Penulis
Intisari-Online.com -Intensitas curah hujan yang tinggi terus menerus pada Januari dan Februari 2014 ini menyebabkan Jakarta seolah tak henti dilanda musibah banjir. Bahkan banjir terus muncul setiap usai turun hujan, dengan dampak yang terus meluas. Akibatnya sebagian warga Jakarta sampai berpendapat, banjir kini tidak lagi lima tahunan, tapi sudah setiap tahun.
Sebenarnya Pemprov DKI Jakarta tidak kurang upayanya dalam mengatasi banjir. Sebut saja normalisasi sungai, waduk, saluran mikro, hingga drainase. Tapi mengapa Jakarta masih banjir? Rupanya ada dua persoalan di bawah ini:
1. Baru empat dari 13 sungai besar yang dinormalisasi
Dari empat sungai besar yang dinormalisasi, itu pun belum seratus persen rampung. Sungai-sungai lain yang akan dinormalisasi baru akan diselesaikan berikutnya, setelah proyek awal rampung.
Kendalanya, menurut Kepala Dinas Pekerjaan Umum Jakarta Manggas Rudy Siahaan seperti dikutip Kompas.com, masih ada permukiman warga di bantaran sungai yang menyebabkan alat berat susah masuk. Misalnya Sungai Ciliwung, seharusnya lebarnya 50 m dengan trase kering di sisi kanan dan kirinya 15 m. Namun akibat adanya pemukiman, lebar sungai itu akhirnya hanya 20 m. Kondisi itu terjadi di semua sungai besar di Jakarta.

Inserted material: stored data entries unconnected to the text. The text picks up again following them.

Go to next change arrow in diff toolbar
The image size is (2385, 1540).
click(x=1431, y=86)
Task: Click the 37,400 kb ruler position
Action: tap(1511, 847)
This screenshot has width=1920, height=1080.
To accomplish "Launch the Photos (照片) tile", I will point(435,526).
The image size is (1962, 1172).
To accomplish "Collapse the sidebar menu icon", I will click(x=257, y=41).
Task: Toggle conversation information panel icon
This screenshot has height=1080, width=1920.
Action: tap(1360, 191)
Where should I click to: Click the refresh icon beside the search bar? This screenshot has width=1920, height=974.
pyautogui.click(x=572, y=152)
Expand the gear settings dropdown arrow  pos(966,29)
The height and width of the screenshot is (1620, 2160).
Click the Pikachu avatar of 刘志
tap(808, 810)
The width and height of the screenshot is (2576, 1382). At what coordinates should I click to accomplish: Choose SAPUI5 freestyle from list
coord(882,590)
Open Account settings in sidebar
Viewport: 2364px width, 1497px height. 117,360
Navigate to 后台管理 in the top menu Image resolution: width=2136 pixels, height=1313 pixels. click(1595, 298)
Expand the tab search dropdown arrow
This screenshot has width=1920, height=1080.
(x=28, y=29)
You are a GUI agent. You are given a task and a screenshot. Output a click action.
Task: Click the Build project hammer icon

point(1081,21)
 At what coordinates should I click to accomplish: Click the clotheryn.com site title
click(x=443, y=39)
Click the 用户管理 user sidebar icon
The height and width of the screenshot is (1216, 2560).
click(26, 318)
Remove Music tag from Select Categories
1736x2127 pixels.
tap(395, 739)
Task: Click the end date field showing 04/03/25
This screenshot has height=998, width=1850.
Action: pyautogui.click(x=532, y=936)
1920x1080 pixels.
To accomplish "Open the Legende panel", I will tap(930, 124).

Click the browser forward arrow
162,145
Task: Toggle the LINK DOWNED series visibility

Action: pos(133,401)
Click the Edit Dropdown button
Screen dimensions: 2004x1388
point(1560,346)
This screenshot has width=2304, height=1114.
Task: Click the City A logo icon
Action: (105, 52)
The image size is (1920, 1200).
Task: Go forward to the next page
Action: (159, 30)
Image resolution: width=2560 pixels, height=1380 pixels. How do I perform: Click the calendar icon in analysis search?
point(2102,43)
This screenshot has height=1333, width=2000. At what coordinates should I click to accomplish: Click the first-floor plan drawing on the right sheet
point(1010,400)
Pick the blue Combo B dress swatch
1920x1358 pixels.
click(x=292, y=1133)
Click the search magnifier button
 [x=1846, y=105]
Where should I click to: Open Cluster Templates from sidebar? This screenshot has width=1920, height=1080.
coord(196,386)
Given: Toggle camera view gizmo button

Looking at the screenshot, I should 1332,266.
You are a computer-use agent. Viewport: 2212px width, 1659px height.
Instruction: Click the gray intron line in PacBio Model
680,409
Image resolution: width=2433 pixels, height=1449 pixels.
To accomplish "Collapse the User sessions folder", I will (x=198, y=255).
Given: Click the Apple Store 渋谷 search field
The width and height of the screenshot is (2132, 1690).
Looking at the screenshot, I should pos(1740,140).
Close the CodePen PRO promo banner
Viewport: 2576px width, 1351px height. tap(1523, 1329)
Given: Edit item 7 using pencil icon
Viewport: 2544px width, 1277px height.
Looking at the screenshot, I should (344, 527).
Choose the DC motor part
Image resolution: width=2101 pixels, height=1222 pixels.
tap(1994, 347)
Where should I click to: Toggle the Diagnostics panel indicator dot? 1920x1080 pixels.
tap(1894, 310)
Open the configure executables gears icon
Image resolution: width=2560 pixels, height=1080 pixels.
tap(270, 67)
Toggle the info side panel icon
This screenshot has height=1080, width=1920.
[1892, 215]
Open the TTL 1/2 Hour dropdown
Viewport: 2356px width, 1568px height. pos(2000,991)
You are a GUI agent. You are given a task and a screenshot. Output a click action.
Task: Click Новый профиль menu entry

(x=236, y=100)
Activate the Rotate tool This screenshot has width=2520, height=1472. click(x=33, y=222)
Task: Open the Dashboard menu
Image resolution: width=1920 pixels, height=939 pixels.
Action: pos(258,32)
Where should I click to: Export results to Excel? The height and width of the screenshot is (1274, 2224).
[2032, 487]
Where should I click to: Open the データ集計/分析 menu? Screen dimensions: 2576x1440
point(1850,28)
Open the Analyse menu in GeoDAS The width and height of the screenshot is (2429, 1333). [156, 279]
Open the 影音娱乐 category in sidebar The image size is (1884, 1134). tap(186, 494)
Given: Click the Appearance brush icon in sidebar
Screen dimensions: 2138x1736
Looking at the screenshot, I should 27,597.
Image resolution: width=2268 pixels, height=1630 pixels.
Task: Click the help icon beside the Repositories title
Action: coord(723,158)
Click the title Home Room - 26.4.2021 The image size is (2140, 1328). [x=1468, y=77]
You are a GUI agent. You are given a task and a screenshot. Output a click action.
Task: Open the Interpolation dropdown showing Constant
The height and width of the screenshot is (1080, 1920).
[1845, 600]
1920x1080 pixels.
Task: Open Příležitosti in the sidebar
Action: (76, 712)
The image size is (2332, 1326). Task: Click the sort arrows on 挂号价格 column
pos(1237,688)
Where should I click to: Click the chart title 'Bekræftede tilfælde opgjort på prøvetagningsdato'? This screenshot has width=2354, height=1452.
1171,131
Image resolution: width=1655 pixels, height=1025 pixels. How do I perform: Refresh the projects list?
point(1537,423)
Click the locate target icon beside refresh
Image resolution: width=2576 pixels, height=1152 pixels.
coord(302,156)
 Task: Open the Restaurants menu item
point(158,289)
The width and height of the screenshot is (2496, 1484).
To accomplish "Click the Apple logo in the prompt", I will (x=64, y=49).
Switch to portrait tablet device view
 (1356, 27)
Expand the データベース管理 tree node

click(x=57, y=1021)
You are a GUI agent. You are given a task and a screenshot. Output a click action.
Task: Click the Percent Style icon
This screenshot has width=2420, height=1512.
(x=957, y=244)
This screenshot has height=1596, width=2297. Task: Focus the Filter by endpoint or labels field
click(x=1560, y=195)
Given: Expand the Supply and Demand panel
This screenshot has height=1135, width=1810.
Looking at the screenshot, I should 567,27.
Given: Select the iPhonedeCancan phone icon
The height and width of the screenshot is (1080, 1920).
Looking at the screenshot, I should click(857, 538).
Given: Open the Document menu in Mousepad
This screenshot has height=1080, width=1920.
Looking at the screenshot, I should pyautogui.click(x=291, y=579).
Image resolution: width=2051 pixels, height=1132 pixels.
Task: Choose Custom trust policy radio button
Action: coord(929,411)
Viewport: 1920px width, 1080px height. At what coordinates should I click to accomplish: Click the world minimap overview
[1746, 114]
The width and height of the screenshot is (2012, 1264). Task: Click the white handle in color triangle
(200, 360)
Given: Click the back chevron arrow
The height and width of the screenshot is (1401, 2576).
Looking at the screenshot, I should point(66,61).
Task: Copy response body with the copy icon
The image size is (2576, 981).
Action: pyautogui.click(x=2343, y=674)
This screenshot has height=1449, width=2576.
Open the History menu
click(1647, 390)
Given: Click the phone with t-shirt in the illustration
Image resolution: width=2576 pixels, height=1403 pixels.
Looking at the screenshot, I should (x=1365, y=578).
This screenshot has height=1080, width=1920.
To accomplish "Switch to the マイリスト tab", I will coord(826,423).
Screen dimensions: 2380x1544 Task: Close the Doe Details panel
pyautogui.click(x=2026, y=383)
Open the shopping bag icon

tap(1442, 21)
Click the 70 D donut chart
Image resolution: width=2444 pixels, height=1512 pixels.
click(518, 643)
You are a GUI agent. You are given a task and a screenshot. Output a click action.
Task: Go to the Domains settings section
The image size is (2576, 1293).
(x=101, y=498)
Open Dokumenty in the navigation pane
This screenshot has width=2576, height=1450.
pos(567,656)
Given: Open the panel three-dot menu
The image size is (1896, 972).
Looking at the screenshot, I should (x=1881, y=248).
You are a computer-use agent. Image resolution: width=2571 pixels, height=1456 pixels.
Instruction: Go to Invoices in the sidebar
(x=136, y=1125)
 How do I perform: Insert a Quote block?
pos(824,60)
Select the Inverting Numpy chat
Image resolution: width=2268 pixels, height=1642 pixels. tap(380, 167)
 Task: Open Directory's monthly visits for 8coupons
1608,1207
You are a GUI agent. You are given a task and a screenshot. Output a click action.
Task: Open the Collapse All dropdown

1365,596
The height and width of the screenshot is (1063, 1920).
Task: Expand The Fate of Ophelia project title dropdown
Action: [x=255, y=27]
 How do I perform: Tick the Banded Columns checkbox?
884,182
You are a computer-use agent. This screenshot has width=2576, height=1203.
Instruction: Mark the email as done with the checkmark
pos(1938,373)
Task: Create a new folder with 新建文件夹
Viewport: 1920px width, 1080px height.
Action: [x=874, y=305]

Jika bantaran sungai bersih dari permukiman dan dijadikan ruang terbuka hijau (RTH), Rudy meyakini, normalisasi sungai berjalan lancar. Perlu juga untuk menambah tempat-tempat penampungan air, baik di hulu maupun di Jakarta, bukan tak mungkin cita-cita Ibu Kota bebas dari banjir dapat terlaksana.
2. Sistem drainase yang tumpang tindih
Sistem drainase yang ada di Jakarta seharusnya diperuntukkan bagi debit air hujan di jalan. Tapi kenyataannya, saluran ini juga harus menampung buangan rumah tangga. Kondisi ini semakin parah dengan adanya utilitas, sampah, serta lumpur endapan. Akibatnya luas penampang saluran mengecil dan hanya mampu sedikit menampung debit air.
Solusinya, menurut Rudy, melalui pemasangan ducting di setiap saluran rumah tangga dan drainase. “Nanti semuanya ada jalur alirannya sendiri-sendiri. Tapi, itu butuh waktu lama," ujarnya. Saat ini, sistem pembuangan air limbah di Jakarta baru terealisasi tiga persen, di Setiabudi dan Kuningan, Jakarta Selatan. Sistem drainase juga menjadi tidak maksimal akibat banyaknya utilitas. Tak sedikit utilitas yang ditempatkan dengan menyalahi aturannya yakni di kedalaman 1,3 m. Seharusnya, menurut Rudy, galian-galian yang tidak sesuai ketentuan itu termasuk dalam perusakan infrastruktur negara. Ancamannya pidana.